<<<<
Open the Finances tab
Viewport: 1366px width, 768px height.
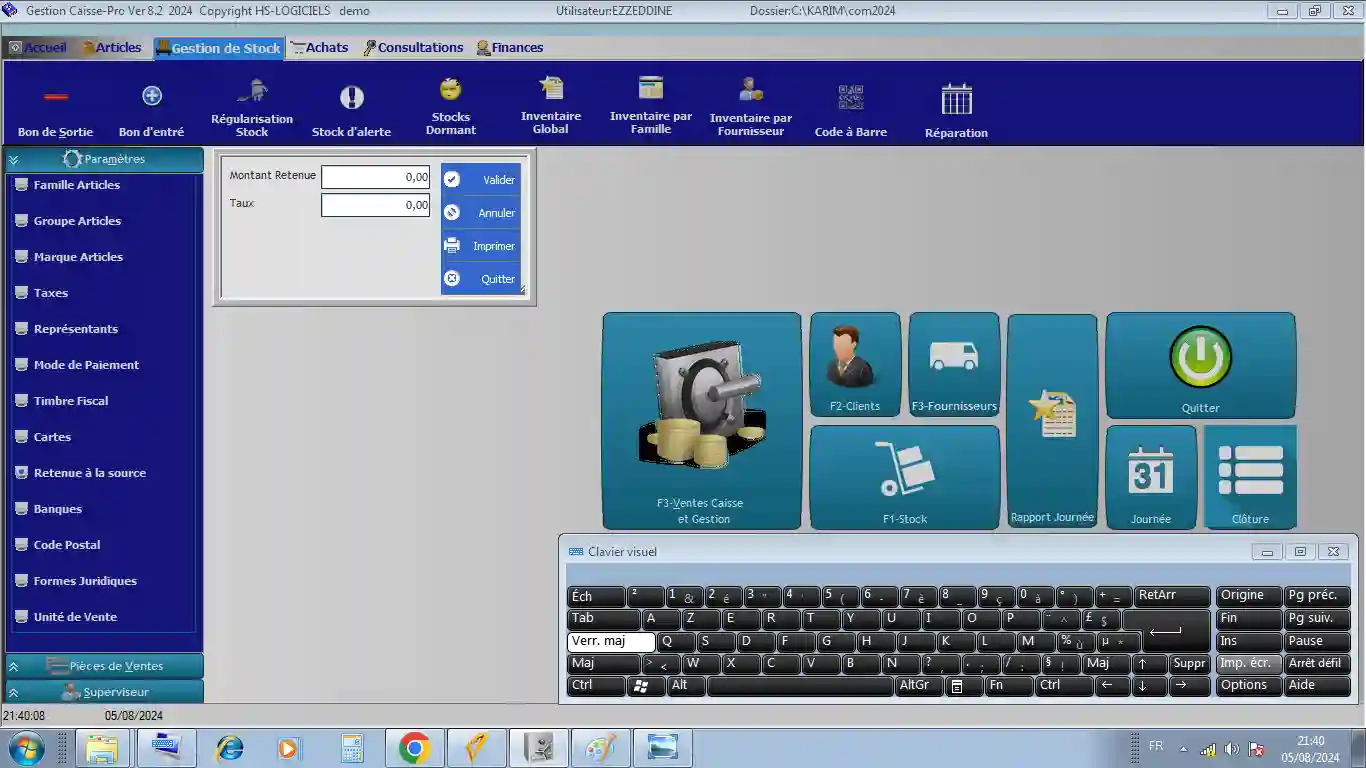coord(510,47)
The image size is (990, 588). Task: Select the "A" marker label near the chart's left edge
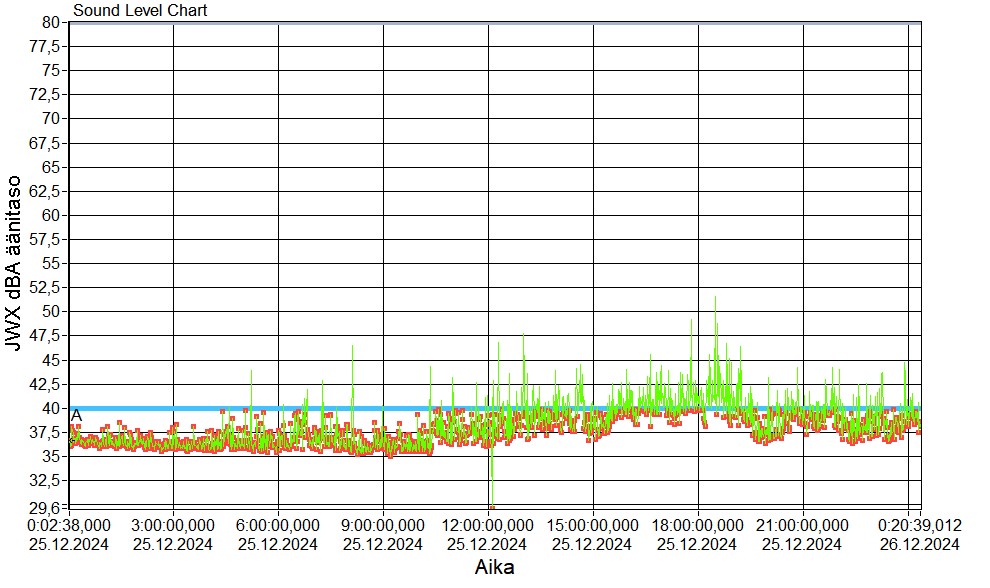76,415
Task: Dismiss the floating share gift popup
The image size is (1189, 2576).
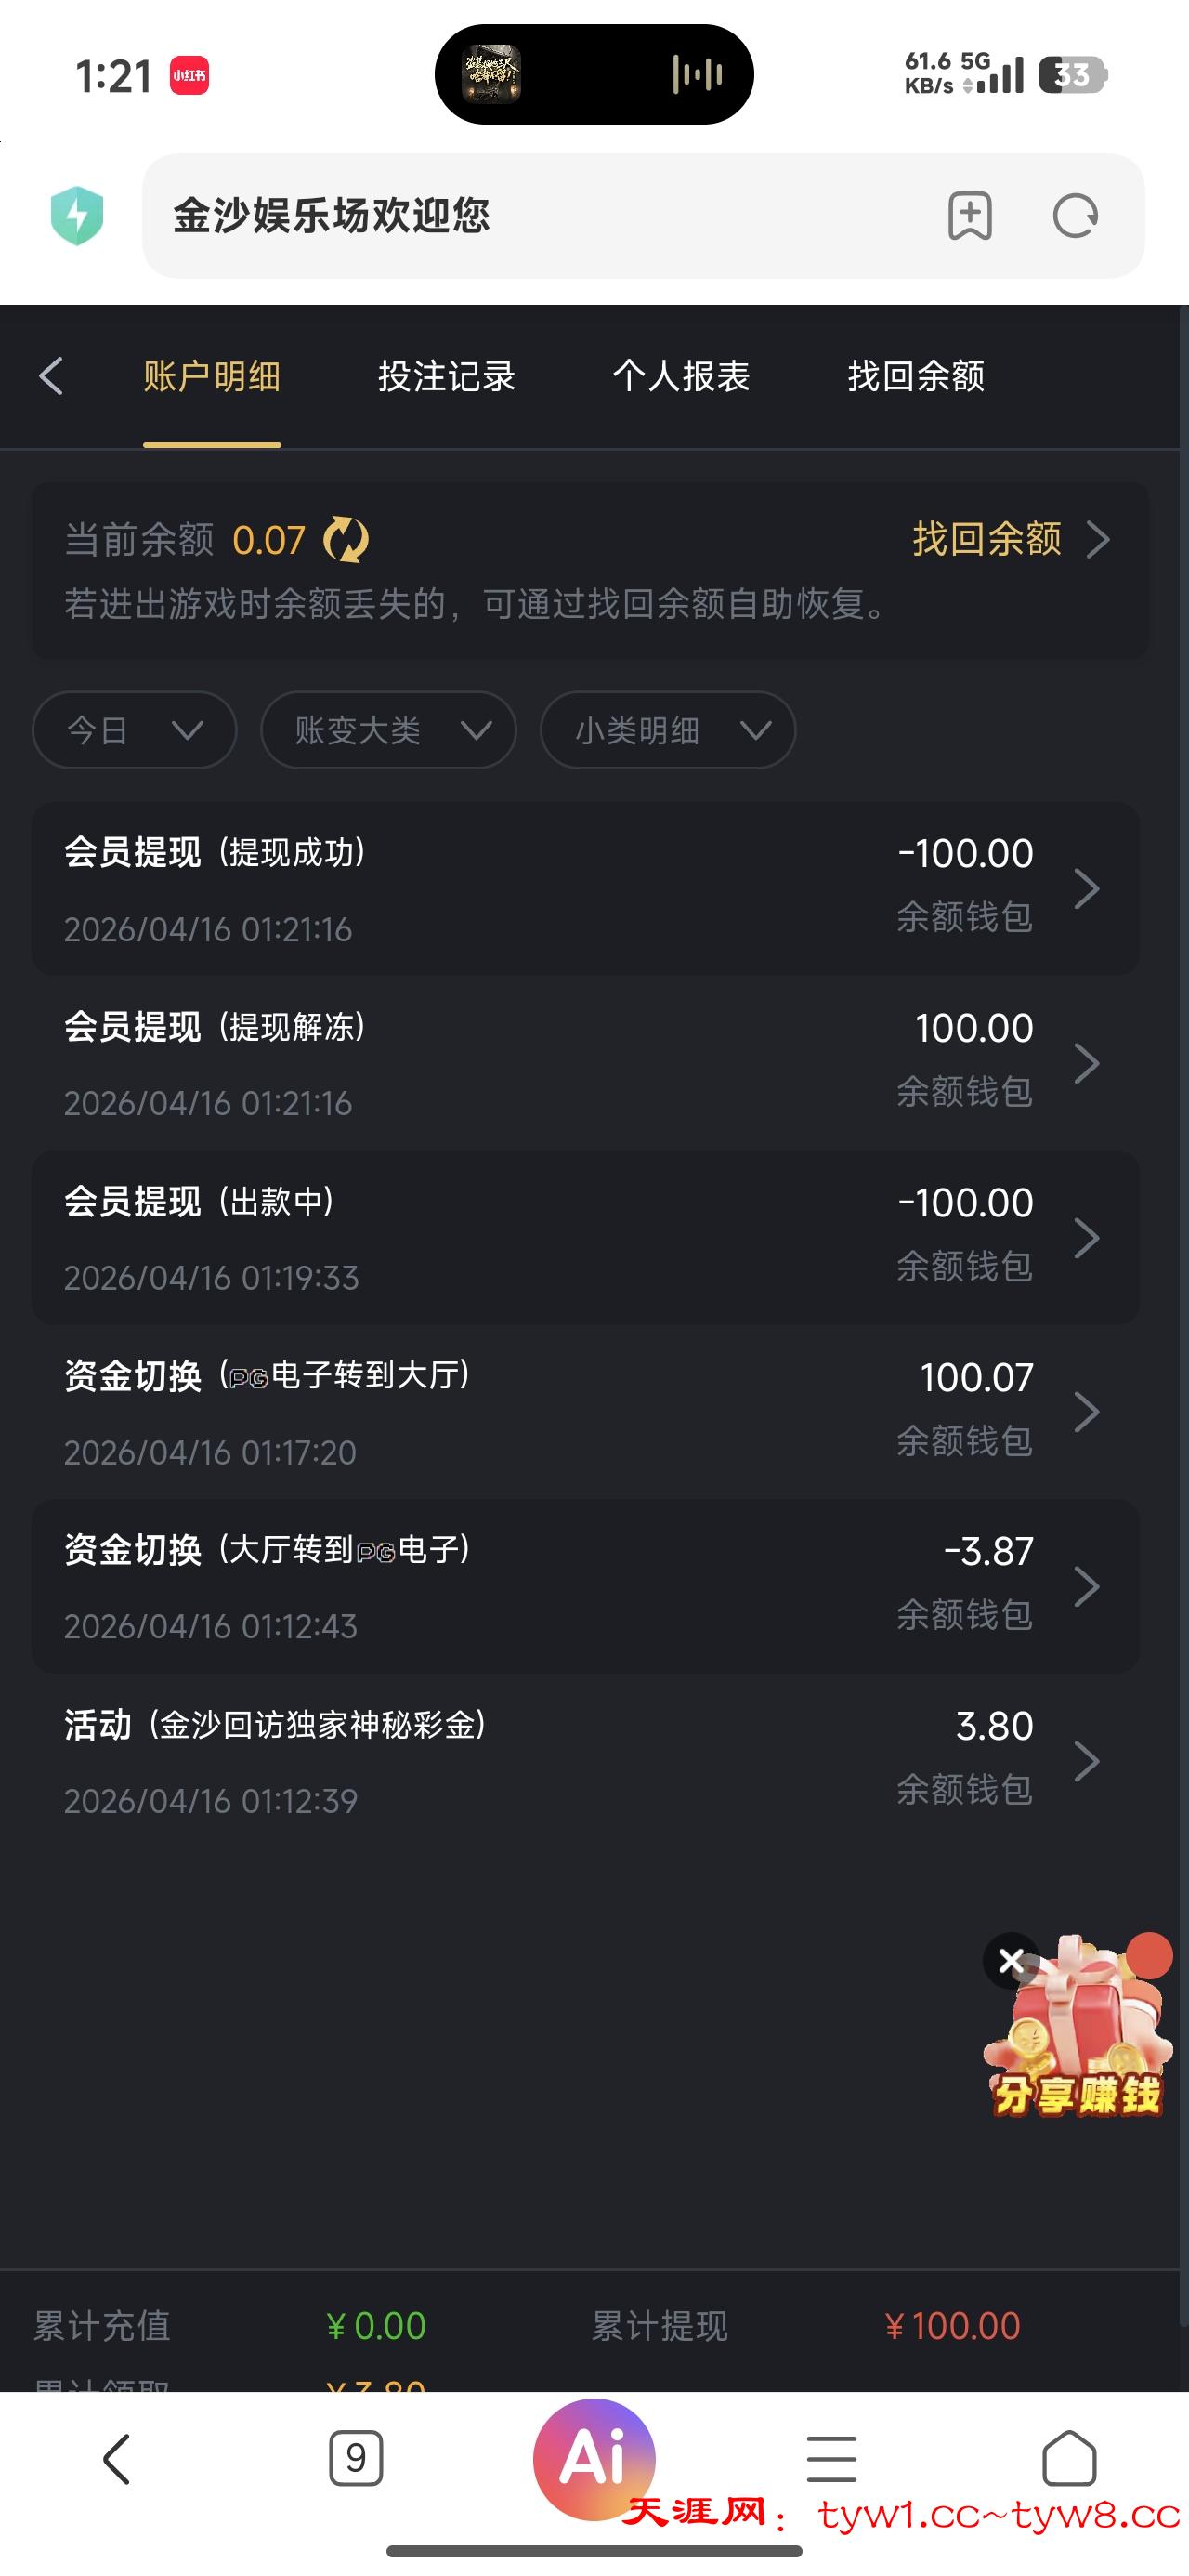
>>>>
<<<<
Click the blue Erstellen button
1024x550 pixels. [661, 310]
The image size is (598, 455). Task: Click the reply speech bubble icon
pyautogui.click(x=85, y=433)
>>>>
From the data above, return exactly the lines from the one with "Viewport: 1366px width, 768px height." up to and including the one with "The image size is (1189, 2576).". Pictures do not go in the copy.

> **ANSWER TO THIS EXERCISE**
Viewport: 1366px width, 768px height.
coord(510,47)
The image size is (990, 588). Task: Select the "A" marker label near the chart's left edge
76,415
Task: Dismiss the floating share gift popup
The image size is (1189, 2576).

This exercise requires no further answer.